If your toddler refuses to potty train, it might simply be because they are not ready. Typically, children start getting ready to be potty trained at 2 years old but it might take until 3 or even longer to start. Remember, every child is different! Some toddlers might take to it quicker than others and that is ok. Keep in mind that potty training will not work if your child has not developed to the point of readiness. 

Watch out for the signs that it’s time to start. Fewer dirty diapers, more regular bowel movements, and starting to not want to sit in dirty diapers. If they’re recognizing their dirty diaper and finding it less than enjoyable, they might likely be ready to start trying a new, cleaner method. Listen for when they start speaking up about when they are going to the bathroom. If they are recognizing with more advanced time that they have the urge to go, they are likely ready to start controlling it and taking it to their new potty.


Toddler potty training can be a lot easier with the help of a structured, tangible reward system. It can be extremely helpful for kids to see their own progress and start to feel good about it. They can feel in control of their own achievements and start doing it for themselves! Consider creating a sparkly sticker calendar or chart to keep track of their progress. When they keep up the success for a certain amount of time, say, three days, you can offer rewards. It doesn’t have to be a big toy each time, but be sure to offer something that shows your child they did something special.

Along the way, avoid punishments related to potty training. If they can’t get it right away, that’s ok! Potty training is a personal and sometimes self-conscious experience. Any negativity can make kids feel like it’s not a safe space to learn. They can grow an aversion to the process and become even more stubborn. So instead, up your reward system to encourage them to see it as a positive, big kid activity. Don’t forget to praise them generously with verbal and physical cues such as smiling, laughing, high fiving and cheering them on!


If your toddler refuses to potty train, you might need some additional tools to get them on board. Let them try new types of underwear and even go without! Pull up diapers are a great option for transitioning to the potty because they allow kids to take control and pull them down themselves. They start to feel like they have responsibility for going by themselves, but if there are any accidents, it’s no problem! The diapers will absorb it. 

As they get better at controlling their urges long enough to get to their potty, you can try big kid underwear to allow them to get used to it and start enjoying the new freedom. In the meantime, it can be helpful to let them scamper around with no diapers or underwear on so they can be more aware of what is happening when they need to go to the bathroom. Instead of it just happening hidden in their diapers, they can see it and learn that the way to go is by using their potty. Just keep some wipes handy!

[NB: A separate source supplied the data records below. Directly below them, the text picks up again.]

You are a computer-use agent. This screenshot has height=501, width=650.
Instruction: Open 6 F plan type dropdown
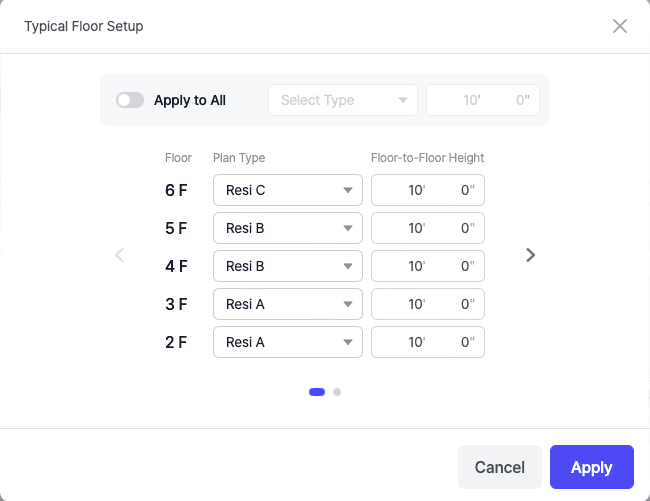coord(288,190)
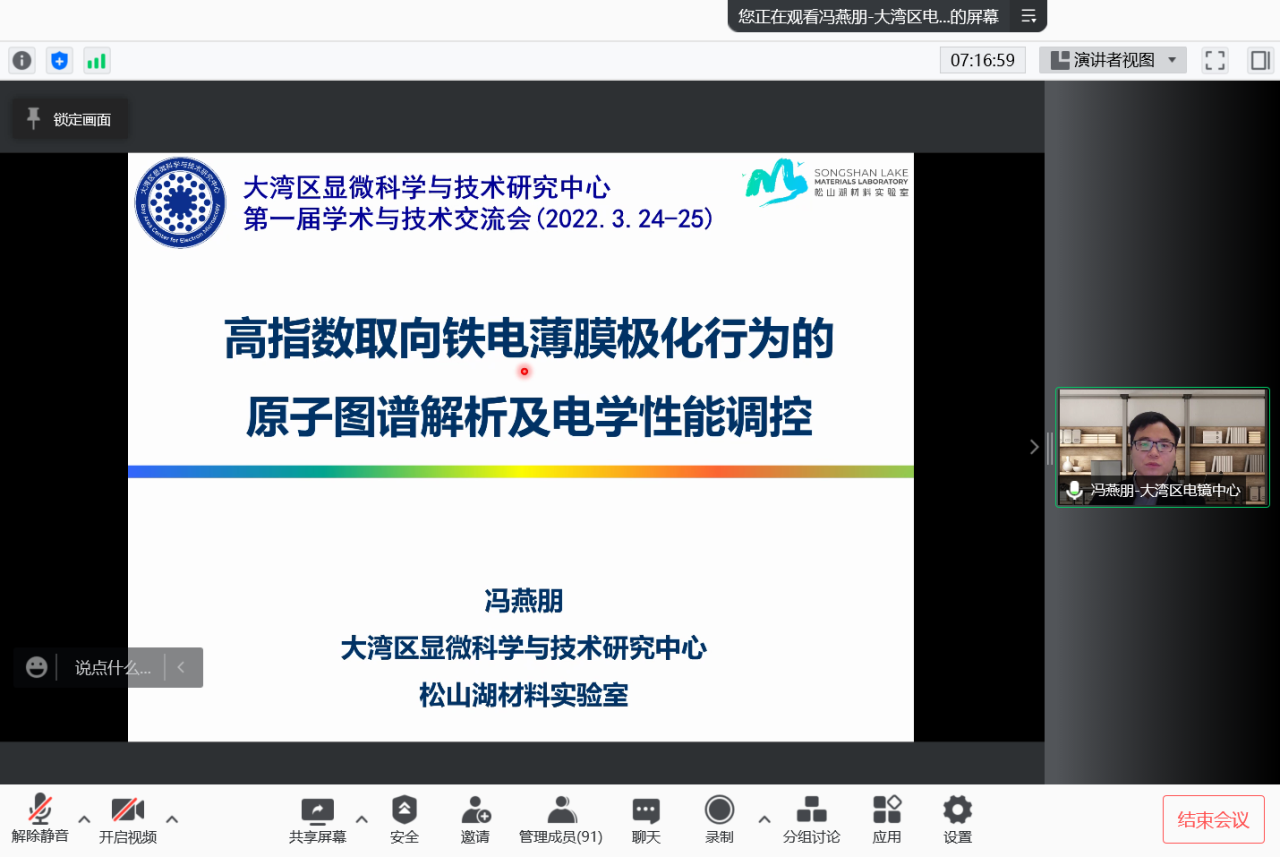This screenshot has height=857, width=1280.
Task: Click the blue security shield icon
Action: pos(59,60)
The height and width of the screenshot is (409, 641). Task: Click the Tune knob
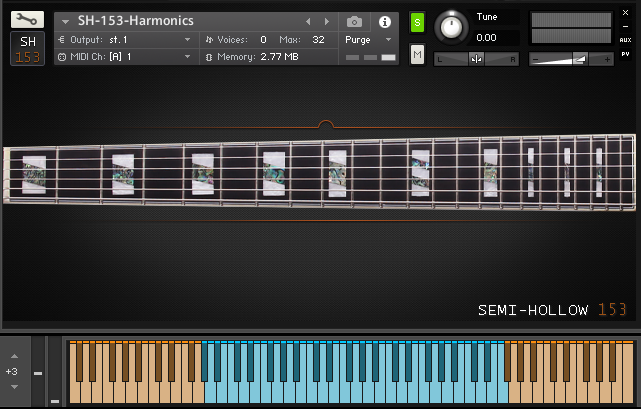click(452, 27)
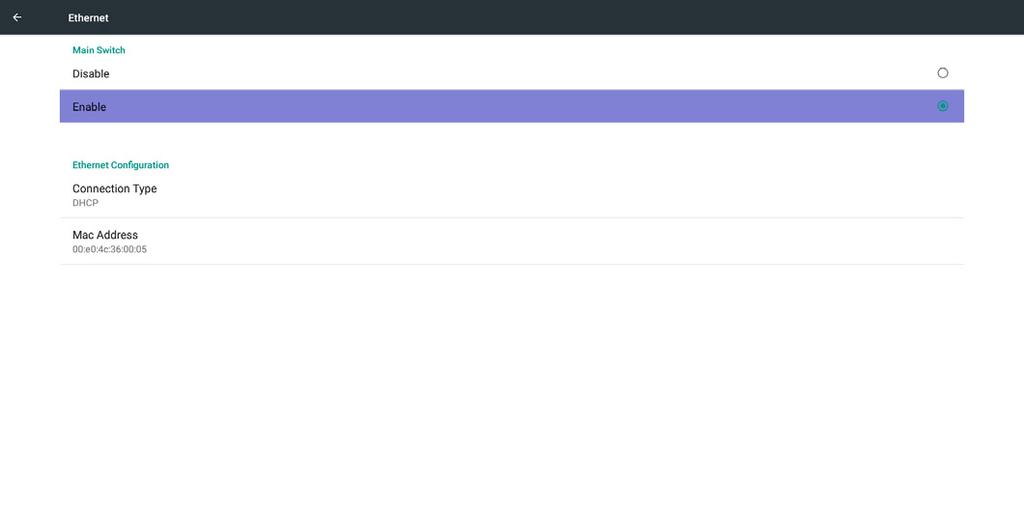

Looking for a way to get your child more comfortable and excited about going to the bathroom the grown up way? Try out a new toddler potty training lingo! Start using new words surrounding going to the bathroom. Take the opportunity to show your positivity around potty training. Remind them how fun and comfortable their new underwear is. Choose your words for going to the bathroom and use them consistently so your child gets the hang of understanding the terms and using them to communicate their needs. 

Remember to avoid using negative words like gross or yucky or anything commenting on the smell that might make your child feel shame or embarrassment. The ideal situation is to help them see all forms of going to the bathroom as normal and natural. Grown up language can be a helpful way to show your toddler that toilet training is an easier, comfier, cleaner, way to go! If they’re extra stubborn, don’t ask them if they want to go. Tell them it’s time or propose a challenge!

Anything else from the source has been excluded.